The XX Factor

Savior of the Mouseburgers: The Legacy of Cosmopolitan Editor Helen Gurley Brown

Helen Gurley Brown and David Brown during the 2004 Nightlife Awards Concert on Jan. 12, 2004, in New York City

Photo by Peter Kramer/Getty Images.

As with so many issues, Nora Ephron absolutely nailed Cosmopolitan editor Helen Gurley Brown, who passed away Monday at the age of 90, in a profile for Esquire in 1970, available in her collection Wallflower at the Orgy. Ephron wrote that Brown—who worked her way up from a hardscrabble childhood to write ad copy, publish her memoir Sex and the Single Girl in 1962, and became editor of Cosmopolitan in 1965—was compelling precisely because she embodied exactly what she preached to millions of American women: They would always be terribly flawed but always capable of improvement. Ephron noted:

She wears Rudi Gernreich dresses, David Webb jewelry, a Piaget watch, expensive hairpieces, custom-cut false eyelashes—but it never quite seems to come together properly. An earring keeps falling off. A wig is askew. A perfect matched stocking has a run. All of which not-quite-right effect is intensified because Helen Gurley Brown relentlessly talks about her flat chest, her nose job, her split ends, her adolescent acne, her forty-minute regimen of isometrics and exercises to stay in shape. She does not bring up these faults to convince you she is unattractive but rather to show you what can be done, what any girl can do if she really tries. “Self-help,” she says. “I wish there were better words, but that is my whole credo. You cannot sit around like a cupcake asking other people to come and eat you up and discover your great sweetness and charm. You’ve got to make yourself more cupcakable all the time so you’re a better cupcake to be gobbled up.

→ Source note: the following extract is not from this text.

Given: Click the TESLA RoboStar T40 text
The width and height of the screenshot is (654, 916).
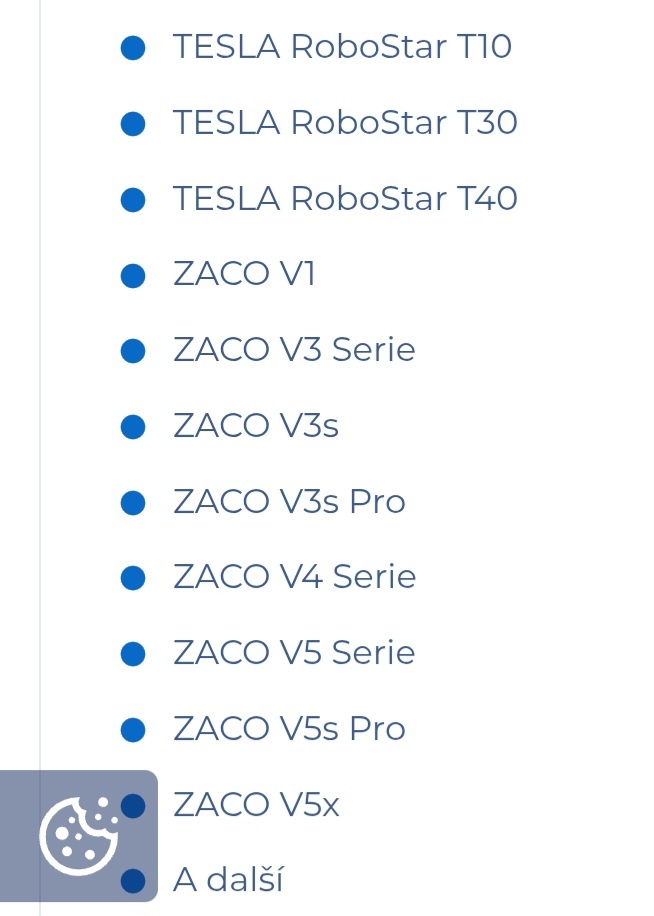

Ephron explained that even though she had written for Cosmopolitan and was therefore more aware of Brown’s formula than almost any other ordinary consumer of the magazine, she couldn’t resist the enthusiasm of its promises every month. “Buy a padded bra, the article on bustlines tells me. Fake it, the article on orgasm says,” Ephron wrote of the inevitable disappointment behind the cover lines. “And I should be furious. But I’m not. Not at all. How can you be angry at someone who’s got your number?”

Forty-two years later, the House that Helen Built had a great many more women’s numbers and is racking them up around the world. What was striking about Edith Zimmerman’s recent piece in the New York Times Magazine about Cosmopolitan’s international editions is how closely they hew to the formula Brown laid down for the magazine all those years ago. Where once it was Brown’s voice, which Ephron described as “Cute. Girlish. Exhortative. Almost but not quite tasteless. And in its own insidious, peculiar way, irresistible,” that dominated the magazine, Zimmerman points out that it is Jessica Knoll, a senior editor at the magazine, who writes many of the pieces that are tweaked and repurposed for the international editions. And the constant cycle of identifying new flaws and proposing new cures for them remains. Brown proposed the title “It Never Really Happens to Me” for a piece about women who have trouble having orgasms in 1970; today, Zimmerman picks out an article under the headline “Oops! My V Zone Is Strange!” from the South Korean edition of Cosmopolitan.

Some of the problems Cosmopolitan identified then and continues to identify today are real. Some of them are manufactured for the purposes of convincing women that some previously normal aspect of their lives is in desparate need of renovation. But they’re all part of a continual process—in the Cosmopolitan universe, there is always some new sex technique to be mastered, some body part to be conquered, some fear to be overcome.

Feminists and traditionalists alike may have raised their eyebrows at Helen Gurley Brown for suggesting that women pursue men, even married men, aggressively, for encouraging women to have independent sex lives but then suggesting that they fake it. But her vision of Cosmopolitan and the archetype that with a little help, anything is possible for any woman, outlived both the sexual double standards of the Mad Men era in which she came up and the second-wave feminists who found her declarations alternately thrilling and embarrassing. “She’s just worried that somewhere out there is a mouseburger who doesn’t realize she has the capability of becoming anything, anything at all, anything she wants to, of becoming Helen Gurley Brown for God’s sake,” wrote Ephron. Brown may be gone, but her magazine—and a thousand makeover montages inspired by it—live on. The mouseburgers of the world will not go unaided, and the cupcakableness of women around the globe will improve apace.